A common sentiment is that people today can learn everything they need to know about a field on the internet. While it is true that most of the content in terms of information is available online - in fact, nearly all scientific publications in the area of quantum information are available for free in the form of online preprints - it is, however, an unreasonable expectation from a student to discern between quality research work and the mass of junk data that is also available online. Not to mention developing the persistence required to chip away at a research problem, a quality which, for most of us, is acquired through gradual training rather than being innate.
One of the main takeaways of QISS was that it should not be a one-time initiative. We have to ensure that such programmes are held on a regular basis with support infrastructure provided to students throughout the year. A steering committee comprising of faculty from Habib, LUMS and NUST has been developed with the goal of developing a long-term strategic plan. QISS 2017 will be organised by Dr. Ayesha Khalique at NUST, Islamabad. Students from QISS 2016 have already taken an initiative to organise themselves through social channels, a medium we plan to use more effectively in the future.
Currently, we lag way behind in the scientific world. It is a clichéd answer, but it is also a true and an honest answer. I think it is not because of lack of talent - talent exists aplenty; it is because of lack of training. If anyone has a thirst for knowledge, it should be properly channelled and cultivated.
Us: Last but not the least, could you discuss the contributions of Dr. Abdus Salam and how his work has influenced the current researches in the field?
JR: As Dr. Barry Sanders highlighted during his talk, Dr. Salam’s pioneering work was of identifying unifying symmetries. Quantum information as a field shares many of these features of identifying commonalities between different fields and unifying them to gain a new perspective.
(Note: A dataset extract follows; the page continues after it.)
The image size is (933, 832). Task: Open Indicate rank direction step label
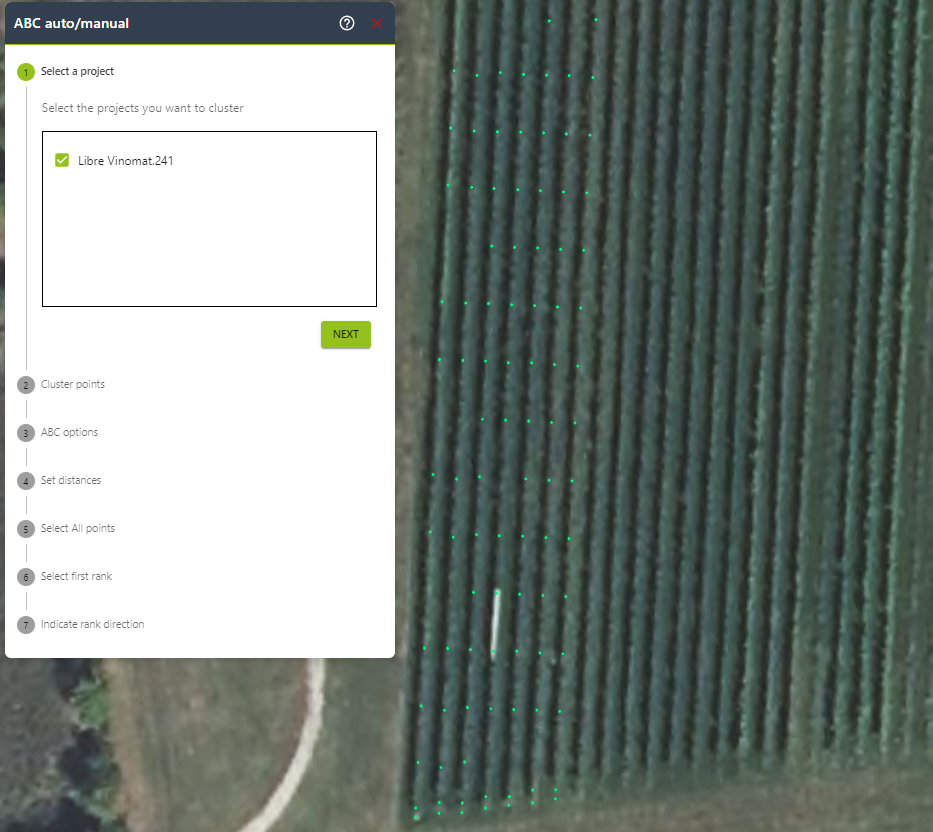coord(92,624)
However, in addition to the science, a legacy of Dr. Salam is the culture of scientific research and training that he established through his students in Pakistan and initiatives such as ICTP. It is a testament to his ability that Pakistan was recognised during his time as a place where scientific breakthroughs can occur. Reinvigorating that spirit of discovery would be a fitting tribute.
Note: Video resources from QISS and additional information will be made available at http://habib.edu.pk/qiss2016/
FYI
‘Bit’ is the fundamental building block of a classical computer, existing either distinctly as zero or one.
Quantum bit or ‘qubit’ within the quantum model encodes zero and one as two distinct quantum states, while allowing a qubit to be in a superposition of the two states as well.